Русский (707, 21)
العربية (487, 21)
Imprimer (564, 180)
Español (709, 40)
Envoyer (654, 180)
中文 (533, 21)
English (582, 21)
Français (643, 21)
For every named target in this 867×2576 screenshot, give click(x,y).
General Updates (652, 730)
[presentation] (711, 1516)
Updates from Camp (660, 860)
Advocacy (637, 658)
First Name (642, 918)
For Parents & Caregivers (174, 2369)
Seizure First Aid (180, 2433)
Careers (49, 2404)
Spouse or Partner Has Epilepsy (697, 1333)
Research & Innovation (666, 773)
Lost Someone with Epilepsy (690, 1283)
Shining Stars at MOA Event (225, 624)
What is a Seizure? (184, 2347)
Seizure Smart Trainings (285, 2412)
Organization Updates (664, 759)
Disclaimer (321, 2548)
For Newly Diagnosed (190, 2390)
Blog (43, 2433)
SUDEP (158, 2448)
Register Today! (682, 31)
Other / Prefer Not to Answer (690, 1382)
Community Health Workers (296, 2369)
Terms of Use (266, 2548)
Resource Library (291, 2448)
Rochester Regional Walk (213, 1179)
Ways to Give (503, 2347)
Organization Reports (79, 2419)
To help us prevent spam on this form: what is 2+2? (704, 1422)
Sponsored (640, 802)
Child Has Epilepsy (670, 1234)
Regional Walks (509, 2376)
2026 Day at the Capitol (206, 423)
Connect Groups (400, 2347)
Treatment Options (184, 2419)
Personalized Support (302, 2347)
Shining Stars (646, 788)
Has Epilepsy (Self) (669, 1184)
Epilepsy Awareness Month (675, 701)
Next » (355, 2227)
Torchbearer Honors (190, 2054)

_PROBLEM REQUIREMENTS_
Rewrite the records from the line containing "Personalized Support (302, 2347)" through the final line of the records, both ends included, and add 19 to each coordinate in the answers.

_SOLUTION_
Personalized Support (321, 2366)
Shining Stars (665, 807)
Has Epilepsy (Self) (688, 1203)
Epilepsy Awareness Month (694, 720)
Next » (374, 2246)
Torchbearer Honors (209, 2073)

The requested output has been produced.